Hürriyet gazetesi'nden eski bir haber Sayfaya git: Önceki, 1, 2, 3, 4, Sonraki |
Yazar
Mesaj
13 Şub 2009 19:02
inanılmaz doğrusu Bafa gölü hmm hem seviniyorum hem de üzülüyorum çünkü bafa gölü güzel bir göle benziyo ayrıca doğal yaşam alanı tabii diğer yandan çok şaşırtıcı ki bu mitolojik hikaye çoban endymion ve ay tanrıçası selene= türkiye'de bulunan bir göl ilişki gayet garip ama bu gölü görmek isterdim hmmm
A.K.U
arkadaşlar direkt olarak derman bayladı'nın say yayınları'ndan çıkan efsaneler dünyasında anadolu adlı kitabından alıntı yapıyorum:
Beşparmak Dağları'nın Uykuya Doymaz Çobanı
"Söke'den Milas' giderken, pek de büyük olmayan bir gölün batı kıyısından geçilir önce. Yol sonra sola kıvrılarak gölün güney kıyısını izler. Karşı kıyıda ise bir dağ silsilesi uzanır yüce doruklarıyla. Parmaklarını göle doğru uzatmış dev bir ele benzeyen bir dağ sırasıdır bu. Bir yekinip silkinse beri yakaya geçecek gibidir sanki.

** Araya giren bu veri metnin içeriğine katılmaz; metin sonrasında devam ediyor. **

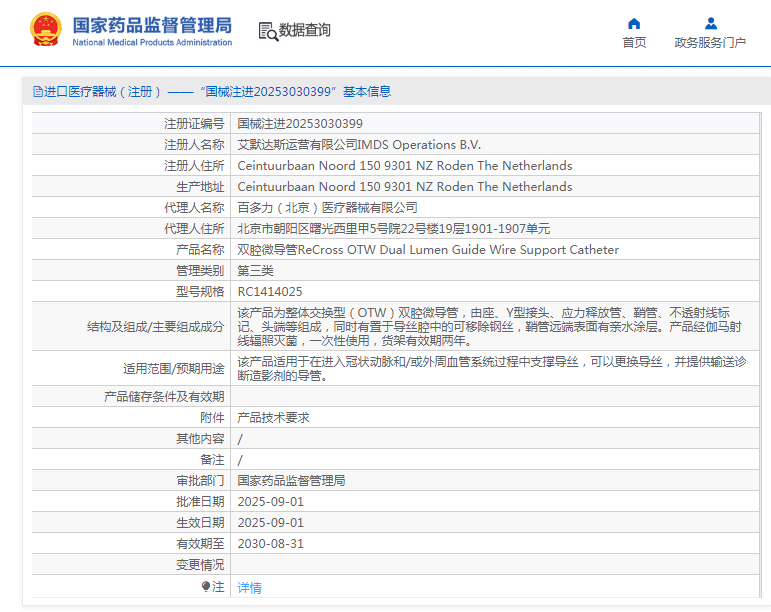Open the 政务服务门户 text link
The width and height of the screenshot is (771, 612).
[710, 42]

Kıyısı çam ve zeytin ağaçlarıyla bezeli, rengi kimi zaman mavi, kimi zaman da laciverde çalan bu gölün adı Bafa Gölü'dür. Görünüşünden dolayı olacak, dağa da Beşparmak Dağları denir. Eskiden 'Latmos' diye bilinirmiş adı. Derler ki, çok eski zamanlarda, tanrısal bir aşk öyküsünün kaynağı olmuş bu dağlar. Tanrısal aşklar çoktur gerçi mitologyada, ama bir başkaymış burada geçeni. Seven bir tanrıçaymış, sevilense Latmos Dağları'nın ölümlü, bir garip çobanı. Gelgelelim "gönül ferman dinlemez." misali ay tanrıça Selene'nmin gönlü de dağ yamaçlarında sürüsünü yayıp, sonra da bir ağaç gölgesinde dinlenmeye çekilen Endymion'a akıvermiş.
Endymion geceyi mi yeğlerdi sürüsünü otlatmak için? Öyle olmalı. Yoksa ancak geceleri ortaya çıkan Ay Tanrıça başka nasıl görecekti de umarsız bir aşkla sevecekti Latmos Dağları'nın güzel çobanını?
Peki ya Endymion niye geceyi seçiyordu dersiniz? Yanıtı zor olmalı bu sorunun. Bir tanrısal varlık nasıl sevebiliyorsa ölümlüyü, ölümü yaratık da kimi zaman delicesine aşık olabilirmiş o zaman bir tanrı ya da tanrıçaya. Boşuna dememişler "aşkın gözü kördür." diye. Eros'un gözü kapalı savurduğu oklardan biri gelip Endymion'u yüreğinden vurmuşsa, suçu niye Latmos'un masum çobanına yüklemeli? Diyelim ki Endymion, nice uzun geceler Ay'a baktı da, onun binbir titreşimle göle yansıyan gümüş renkli ışıklarının ardında sezerek güzelliğini, aşık oldu tanrıçaya. Yine diyelim ki, işte o yüzden geceleyin yayarmış sürüsünü ay yüzlü tanrıçayı dileğince görsün diye.
Anlatanlar kendilerince anlatmışlar, çeşitli biçimlerde yorumlamışlar bir tanrıçayla ölümlü çoban arasındaki aşk öyküsünü. Kimileri der ki, tanrıça her gece buluşurmuş Endymion'la Latmos'un koyaklarında. Bu kaçamaklardan elli çocukları olmuş çiftin. Ama doğrusu aranırsa bu öykü uygun düşmüyor sevdalı tanrıçayla Beşparmak Dağları'nın güzel çobanına. Çocukların yeri olmamalı onların aşklarında.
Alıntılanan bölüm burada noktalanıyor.